Do you sometimes wonder if that small change you dump on your dresser each evening is secretly reproducing while you’re sleeping? All those coins have to come from someplace.
And if you start throwing all your change into a jar, it gets worse. That’s where it starts to breed in earnest.
So now you’ve got a small mountain of pennies, nickels, dimes and quarters and you don’t know what to do with them. Just try filling your SUV and then offering the guy $21.76 in small change. Better have the engine running first.
The fact is that turning that coinage into paper currency can be a hassle if you have to sort, count and roll the coins. And the fees to have it sorted and counted for you can add up to a pretty penny. But keeping the money in a jar isn’t a particularly good option, either.
There aren’t any really good answers, but some are less annoying than others. The best place to start is your bank or credit union. You’re in luck if they have a coin machine so you don’t have to sort and roll; and if the service is free.
We didn’t call every bank in the book, but what a bank asks you to do with your coins often depends on whether they have self-service coin machines that don’t take up a teller’s time.
Some financial institutions that have machines don’t accept rolled coins. It takes time to count the rolls and if a roll were short, the bank would have to eat the mistake or deduct it from the customer’s account. That could look petty and annoy the customer, or the customer might challenge it.
On the other hand, some banks that accept rolls give them to other customers who need coins. If that customer comes back and says the roll was short, many banks will take the customer’s word and make up the difference.
Wells Fargo has coin machines in some branches. Customers can dump their change and get cash; no fee is charged. If the branch doesn’t have a coin machine, you’ll have to sort and roll the dough — but they’ll give you the wrappers for free.
If you’re a Bank of America or Wachovia customer, plan on sorting and rolling your coins.
None of those banks charge for processing, but others do. For instance, Alpine Bank in Colorado charges customers 2 percent, or a $2 minimum for processing loose coins, while noncustomers are charged 5 percent or a $5 minimum.

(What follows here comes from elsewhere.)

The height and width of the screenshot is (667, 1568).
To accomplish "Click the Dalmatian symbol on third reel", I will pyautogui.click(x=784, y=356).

Generally, banks don’t swap coins for cash for folks who aren’t customers. But there is one exception: kids. It’s a hard-hearted banker, not to mention one short on public relations skills, who will turn down a tyke with a pocket full of pennies.
Credit unions seem more likely to have coin machines, but they usually put a limit on how much you can convert without paying a fee.
Suncoast Schools Federal Credit Union in Tampa, Fla., charges members 5 percent of any amount over $100.
“Our reason for charging a fee is just sheer volume. It’s incredible,” says Cindy Curtis, senior vice president of service operations. “The cost to process the coins and then get them bagged and shipped out to the Fed was out of control.
“So we implemented a coin-processing fee and made it self-service in the lobby. The fee discourages commercial businesses — laundromats, vending machines. Most members don’t have more than $100.”
Arizona Federal Credit Union doesn’t charge a fee until you haul in more than $50 in unrolled coins. The fee is based on the total dollar amount of the coins, but is waived for Prime Investor and Superior Checking members.
An alternative to using a financial institution is to tote your jug-o-coins to a supermarket that has a Coinstar machine. Coinstar charges a hefty 8.9 percent to sort and count all those coins you saved, but apparently a lot of people think it’s worth it.
“If you have $30 worth of coins, 8.9 percent is $2.67. By the time you sort, roll and write your name and account number on the wrappers, it’s worth the $2.67 to most people,” says Coinstar spokeswoman Marci Kenny.
Coinstar started putting machines in supermarkets in 1992. The company says it has machines in more than 10,000 supermarkets, and has turned nearly $7 billion in coins into cash.
Speaking of writing your name and account number on coin wrappers, many financial institutions don’t require that, but some do. Be sure the bank destroys the wrappers afterward and doesn’t distribute them to other customers who need to roll coins. You could be leaving yourself open to fraud by revealing your name and account number.